KARACHI, April 24: Stocks on Thursday failed to sustain the overnight rally as bears moved in and indulged in profit-selling at the inflated levels intercepting the market’s upward drive.
Apart from the absence of leading institutional traders reports of below market expectations third quarter earnings of some of the leading companies including Hub-Power and the consequent omission of widely rumoured interim dividends also worked against the underlying sentiment.
But Siemens Pakistan was an exception, whose directors announced a cash interim dividend at the rate of 130 per cent on net sales of Rs2.686 billion.

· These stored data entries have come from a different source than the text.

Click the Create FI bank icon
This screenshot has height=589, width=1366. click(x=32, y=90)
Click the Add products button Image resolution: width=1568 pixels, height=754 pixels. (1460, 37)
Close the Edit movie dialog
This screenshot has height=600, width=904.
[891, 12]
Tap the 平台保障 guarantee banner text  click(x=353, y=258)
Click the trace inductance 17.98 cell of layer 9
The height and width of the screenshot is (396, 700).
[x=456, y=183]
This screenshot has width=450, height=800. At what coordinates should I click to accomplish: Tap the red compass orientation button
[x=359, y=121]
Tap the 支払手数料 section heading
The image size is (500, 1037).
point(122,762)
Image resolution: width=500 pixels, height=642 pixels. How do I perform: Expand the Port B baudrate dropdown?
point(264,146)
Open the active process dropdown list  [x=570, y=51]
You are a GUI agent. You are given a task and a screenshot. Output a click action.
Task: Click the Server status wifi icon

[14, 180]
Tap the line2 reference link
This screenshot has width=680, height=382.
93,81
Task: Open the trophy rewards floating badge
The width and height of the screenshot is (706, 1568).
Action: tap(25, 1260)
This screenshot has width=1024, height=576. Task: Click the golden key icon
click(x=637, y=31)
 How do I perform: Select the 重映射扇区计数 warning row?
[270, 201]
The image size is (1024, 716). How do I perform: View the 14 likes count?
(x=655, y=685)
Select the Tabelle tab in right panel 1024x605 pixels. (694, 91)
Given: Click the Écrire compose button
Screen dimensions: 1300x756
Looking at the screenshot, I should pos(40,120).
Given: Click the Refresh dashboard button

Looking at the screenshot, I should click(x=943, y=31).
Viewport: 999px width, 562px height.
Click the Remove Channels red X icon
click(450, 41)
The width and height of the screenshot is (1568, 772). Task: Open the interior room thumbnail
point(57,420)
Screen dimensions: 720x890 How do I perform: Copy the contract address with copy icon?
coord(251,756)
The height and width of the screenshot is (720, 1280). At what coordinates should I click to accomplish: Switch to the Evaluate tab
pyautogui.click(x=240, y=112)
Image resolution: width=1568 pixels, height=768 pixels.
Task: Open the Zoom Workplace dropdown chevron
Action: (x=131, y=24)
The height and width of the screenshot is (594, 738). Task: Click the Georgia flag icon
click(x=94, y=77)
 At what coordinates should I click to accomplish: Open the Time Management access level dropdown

Its share appreciated by Rs14 at Rs309 on 2,800 shares.
The KSE 100-share index failed to sustain even a part of the overnight gain and fell 58.30 points or 2.02 per cent at 2,834.13 as compared to 2,892.43 a day earlier, reflecting the weakness of leading base shares including PTCL and Hub-Power.
There could be several reasons behind the market’s U-turn from the overnight highs but the chief reason appears to be the absence of leading institutional traders who kept to the sidelines most of the time leaving it at the mercy of jobbers and day traders.
“Their appetite for chain of stocks may not have reached the saturation point, they certainly have some rethinking on the central bank proposal to put a ceiling on their equity investment”, most analysts believe “they want to be pretty sure that their long-term investment in shares are not affected if the central bank opt for it and played safe”.
Some others claim the market was in a highly overbought position owing to its sustained run-up above the 2,900 index level and is passing through a technical correction and will resume its upward drive having consolidated its statistical position.
The after tax profit of Rs4.5 billion announced at the board meeting of Hub-Power on Wednesday for the third quarter was not that bad as the market took it, brokers said adding “what seems to caused selling in its share the passing over of an interim dividend”.
The working results of another leading MNCs, Shell Pakistan were well above the general perceptions but failed to rescue the market from the mounting selling offers from the bears.
The interim results from a dozen other leading companies are due before the end of the month but investors seem to be in no mood to make fresh commitments anticipating negative fall-out of the current political tensions between the government and the opposition on the LFO.
Although the fall was widespread and covered the entire list, some of the leading shares managed to score good gains, shortage of floating stock not a strong buying being the main reason behind the run-up.
Grays of Cambridge Glaxo-SKF, Premier Sugar, Aventis, Exide Pakistan, Cherat Papers, EFU Life, Lawrencepur Woollen, Dreamworld, Wyeth Pakistan and Parke-Davis were leading among them, up Rs2 to Rs43.25. Others rose fractionally.
Losers dominated the list, leading among them being Dawood Hercules, IGI Insurance, PSO, Pakistan Refinery and Unilever Pakistan, off Rs3.95 to Rs29. They were followed by Shell Pakistan, National Refinery, Crescent Steel, Fauji Fertilizer, 4th and 13th ICPs, lower by Rs2 to Rs3.45.
Trading volume fell to 168m shares as losers forced a strong lead over the gainers at 214 to 83, with 45 shares holding on to the last levels.
The active list was topped by PTCL, off 85 paisa at Rs23.95 on 29m shares followed by Hub-Power, also lower by the same amount at Rs34.05 on 26m shares, PIAC (A), firm 15 paisa at Rs11.20 on 19m shares, Pak PTA, off 40 paisa at Rs8.70 on 14m shares, Sui Northern Gas, off 70 paisa at Rs25.75 on 11m shares, PSO, down Rs4.90 at Rs201.50 on 11m shares and MCB, lower Rs1.65 at Rs31.40 on 4m shares.
Other actives were led by FFC-Jordan Fertilizer, lower 85 paisa on 9m shares on reports of lower sales, KESC, up 10 paisa on 8m shares and Dewan Motors, easy Rs40 paisa on 3m shares.
FORWARD COUNTER: Speculative issues on the forward counter also came in for active selling and generally fell for both the settlements under the lead of PSO, off Rs4.80 at Rs201.50 on 7m shares. MCB, Engro Chemical and Fauji Fertilizer, off Rs1.45, Rs1.75 and Rs2.60 at Rs31.50, Rs77.25 and Rs79 respectively.
DEFAULTER COMPANIES: Trading activity on this counter was relatively slow as shares of only 13 companies came in for trading under the lead of Suzuki Motorcycles, off 75 paisa at Rs12 on 35,000 shares followed by Crescent Board, up by 25 paisa at Rs4 on 10,000 shares and Medi Glass, firm 10 paisa at Rs0.80 on 5,000 shares.